What you need to do
Nothing but the line with "The height and width of the screenshot is (488, 658)." and the lines after it should appear, each retyped exactly as in the listing.

Data supplied

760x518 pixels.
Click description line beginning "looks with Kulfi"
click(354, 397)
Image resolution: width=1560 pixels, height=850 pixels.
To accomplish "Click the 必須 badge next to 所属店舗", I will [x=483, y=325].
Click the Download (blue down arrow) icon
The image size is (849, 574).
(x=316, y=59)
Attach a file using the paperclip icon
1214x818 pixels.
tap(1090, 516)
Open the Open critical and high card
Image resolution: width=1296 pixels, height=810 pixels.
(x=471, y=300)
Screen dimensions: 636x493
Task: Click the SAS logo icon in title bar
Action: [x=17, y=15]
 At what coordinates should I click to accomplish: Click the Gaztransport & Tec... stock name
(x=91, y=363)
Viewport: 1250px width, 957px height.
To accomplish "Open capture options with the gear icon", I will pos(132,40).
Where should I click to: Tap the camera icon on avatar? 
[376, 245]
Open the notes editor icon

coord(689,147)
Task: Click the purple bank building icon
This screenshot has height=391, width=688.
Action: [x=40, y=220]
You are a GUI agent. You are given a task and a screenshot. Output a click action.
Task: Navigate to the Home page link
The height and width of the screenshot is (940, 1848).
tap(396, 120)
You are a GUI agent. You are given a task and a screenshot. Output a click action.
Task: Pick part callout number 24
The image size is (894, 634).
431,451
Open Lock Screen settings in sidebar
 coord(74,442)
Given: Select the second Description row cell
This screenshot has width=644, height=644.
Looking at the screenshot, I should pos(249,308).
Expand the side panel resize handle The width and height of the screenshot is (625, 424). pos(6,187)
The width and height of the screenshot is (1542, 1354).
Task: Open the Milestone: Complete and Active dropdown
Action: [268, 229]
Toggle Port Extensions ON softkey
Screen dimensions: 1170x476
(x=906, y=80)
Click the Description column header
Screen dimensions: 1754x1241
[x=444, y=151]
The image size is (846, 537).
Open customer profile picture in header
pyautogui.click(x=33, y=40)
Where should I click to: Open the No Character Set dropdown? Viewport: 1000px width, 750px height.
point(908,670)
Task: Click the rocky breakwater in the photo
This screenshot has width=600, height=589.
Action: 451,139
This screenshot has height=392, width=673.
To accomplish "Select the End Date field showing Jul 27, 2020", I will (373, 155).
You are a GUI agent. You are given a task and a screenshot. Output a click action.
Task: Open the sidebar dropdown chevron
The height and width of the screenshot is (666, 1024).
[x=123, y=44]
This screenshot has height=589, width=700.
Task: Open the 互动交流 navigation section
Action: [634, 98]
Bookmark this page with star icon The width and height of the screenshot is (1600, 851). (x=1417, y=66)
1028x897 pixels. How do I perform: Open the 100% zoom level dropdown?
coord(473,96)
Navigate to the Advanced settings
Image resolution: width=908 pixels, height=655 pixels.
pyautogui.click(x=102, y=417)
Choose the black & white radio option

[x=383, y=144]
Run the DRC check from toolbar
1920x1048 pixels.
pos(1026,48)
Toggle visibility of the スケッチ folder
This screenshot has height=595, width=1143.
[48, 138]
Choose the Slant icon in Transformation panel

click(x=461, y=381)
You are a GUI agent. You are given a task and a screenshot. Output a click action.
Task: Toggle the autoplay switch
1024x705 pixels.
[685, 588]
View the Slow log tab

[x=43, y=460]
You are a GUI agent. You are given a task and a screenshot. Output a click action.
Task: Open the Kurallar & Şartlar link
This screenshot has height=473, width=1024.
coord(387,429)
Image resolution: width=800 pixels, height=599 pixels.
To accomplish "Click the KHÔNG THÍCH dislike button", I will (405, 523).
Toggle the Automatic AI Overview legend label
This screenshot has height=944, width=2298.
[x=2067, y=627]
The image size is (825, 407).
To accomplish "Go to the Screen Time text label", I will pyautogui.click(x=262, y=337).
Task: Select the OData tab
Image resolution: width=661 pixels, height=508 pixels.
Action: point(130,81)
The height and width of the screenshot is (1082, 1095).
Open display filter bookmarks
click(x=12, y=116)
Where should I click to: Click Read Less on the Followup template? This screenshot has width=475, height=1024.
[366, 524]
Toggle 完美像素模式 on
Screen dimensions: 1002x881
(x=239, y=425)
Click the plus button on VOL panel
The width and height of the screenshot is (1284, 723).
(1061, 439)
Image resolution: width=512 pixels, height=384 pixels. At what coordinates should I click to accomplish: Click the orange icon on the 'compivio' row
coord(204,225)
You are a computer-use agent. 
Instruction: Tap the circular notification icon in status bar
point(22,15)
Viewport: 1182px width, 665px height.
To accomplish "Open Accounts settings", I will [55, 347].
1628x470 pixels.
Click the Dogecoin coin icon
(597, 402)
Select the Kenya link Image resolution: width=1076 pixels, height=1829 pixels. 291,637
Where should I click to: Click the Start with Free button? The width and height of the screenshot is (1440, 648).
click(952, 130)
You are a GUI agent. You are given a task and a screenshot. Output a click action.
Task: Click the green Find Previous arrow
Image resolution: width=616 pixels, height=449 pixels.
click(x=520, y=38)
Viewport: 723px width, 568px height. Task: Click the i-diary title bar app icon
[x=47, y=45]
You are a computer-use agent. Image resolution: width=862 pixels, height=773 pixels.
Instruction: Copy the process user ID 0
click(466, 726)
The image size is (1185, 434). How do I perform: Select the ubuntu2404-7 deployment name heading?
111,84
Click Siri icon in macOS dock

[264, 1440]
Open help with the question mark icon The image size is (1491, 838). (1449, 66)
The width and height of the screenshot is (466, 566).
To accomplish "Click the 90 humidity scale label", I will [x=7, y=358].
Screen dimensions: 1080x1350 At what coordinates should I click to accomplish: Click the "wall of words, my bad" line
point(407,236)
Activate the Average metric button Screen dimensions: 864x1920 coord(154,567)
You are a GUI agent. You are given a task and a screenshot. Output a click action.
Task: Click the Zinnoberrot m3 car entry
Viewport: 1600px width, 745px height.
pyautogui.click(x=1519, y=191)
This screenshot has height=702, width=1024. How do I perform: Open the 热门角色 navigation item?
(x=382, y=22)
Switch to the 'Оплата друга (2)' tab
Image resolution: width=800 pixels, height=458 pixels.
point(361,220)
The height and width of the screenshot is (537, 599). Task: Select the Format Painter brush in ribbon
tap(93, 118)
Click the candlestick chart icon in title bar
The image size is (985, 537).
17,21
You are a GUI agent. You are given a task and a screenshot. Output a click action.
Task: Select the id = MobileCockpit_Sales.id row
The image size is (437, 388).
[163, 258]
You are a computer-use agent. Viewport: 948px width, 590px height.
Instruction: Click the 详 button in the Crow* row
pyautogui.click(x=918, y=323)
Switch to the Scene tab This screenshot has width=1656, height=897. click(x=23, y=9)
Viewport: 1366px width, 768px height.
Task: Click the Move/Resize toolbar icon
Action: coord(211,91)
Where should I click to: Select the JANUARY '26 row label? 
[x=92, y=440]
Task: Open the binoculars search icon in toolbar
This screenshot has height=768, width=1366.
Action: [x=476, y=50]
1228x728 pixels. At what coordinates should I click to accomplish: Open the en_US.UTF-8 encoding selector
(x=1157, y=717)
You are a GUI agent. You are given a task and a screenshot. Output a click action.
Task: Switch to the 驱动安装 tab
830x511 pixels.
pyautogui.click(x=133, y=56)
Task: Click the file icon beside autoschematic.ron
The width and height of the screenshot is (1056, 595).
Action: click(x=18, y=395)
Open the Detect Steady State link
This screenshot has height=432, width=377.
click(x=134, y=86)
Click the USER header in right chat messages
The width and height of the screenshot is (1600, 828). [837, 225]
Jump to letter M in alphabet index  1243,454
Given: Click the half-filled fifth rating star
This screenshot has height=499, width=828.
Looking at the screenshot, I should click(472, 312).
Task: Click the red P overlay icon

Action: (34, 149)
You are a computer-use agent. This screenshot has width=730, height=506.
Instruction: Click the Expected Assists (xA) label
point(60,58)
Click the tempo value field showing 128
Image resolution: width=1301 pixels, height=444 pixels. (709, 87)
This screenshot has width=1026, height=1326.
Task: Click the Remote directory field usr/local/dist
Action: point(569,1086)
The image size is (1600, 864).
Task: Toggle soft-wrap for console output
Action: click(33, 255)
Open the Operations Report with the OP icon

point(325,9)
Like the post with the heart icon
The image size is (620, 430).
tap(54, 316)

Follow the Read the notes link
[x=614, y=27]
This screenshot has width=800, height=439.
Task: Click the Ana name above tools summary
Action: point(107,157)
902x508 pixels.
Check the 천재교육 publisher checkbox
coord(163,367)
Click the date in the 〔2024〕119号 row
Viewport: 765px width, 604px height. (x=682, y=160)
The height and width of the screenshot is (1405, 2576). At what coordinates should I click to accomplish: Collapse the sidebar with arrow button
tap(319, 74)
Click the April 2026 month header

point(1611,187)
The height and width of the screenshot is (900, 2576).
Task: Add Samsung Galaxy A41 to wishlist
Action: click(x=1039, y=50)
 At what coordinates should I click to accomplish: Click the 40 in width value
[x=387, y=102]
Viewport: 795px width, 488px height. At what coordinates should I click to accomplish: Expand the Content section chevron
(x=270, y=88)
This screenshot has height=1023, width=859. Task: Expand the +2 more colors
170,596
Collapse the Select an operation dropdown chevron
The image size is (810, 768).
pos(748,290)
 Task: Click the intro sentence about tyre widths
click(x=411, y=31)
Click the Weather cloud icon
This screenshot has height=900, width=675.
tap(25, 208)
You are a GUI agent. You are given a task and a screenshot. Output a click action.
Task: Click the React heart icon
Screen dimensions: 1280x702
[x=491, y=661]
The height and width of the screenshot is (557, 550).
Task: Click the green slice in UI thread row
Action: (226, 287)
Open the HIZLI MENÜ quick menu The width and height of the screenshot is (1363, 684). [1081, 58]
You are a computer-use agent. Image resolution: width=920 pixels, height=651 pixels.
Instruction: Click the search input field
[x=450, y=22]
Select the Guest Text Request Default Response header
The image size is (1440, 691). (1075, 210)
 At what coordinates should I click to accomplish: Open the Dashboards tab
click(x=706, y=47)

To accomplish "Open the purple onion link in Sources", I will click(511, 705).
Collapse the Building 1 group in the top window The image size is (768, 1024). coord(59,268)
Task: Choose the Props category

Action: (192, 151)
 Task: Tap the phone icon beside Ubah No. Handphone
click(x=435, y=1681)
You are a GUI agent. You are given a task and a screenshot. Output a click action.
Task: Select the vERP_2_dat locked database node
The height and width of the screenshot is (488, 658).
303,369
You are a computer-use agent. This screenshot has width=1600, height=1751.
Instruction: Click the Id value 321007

Result of the exercise
The height and width of the screenshot is (488, 658).
303,369
You are a computer-use agent. This screenshot has width=1600, height=1751.
Instruction: Click the Id value 321007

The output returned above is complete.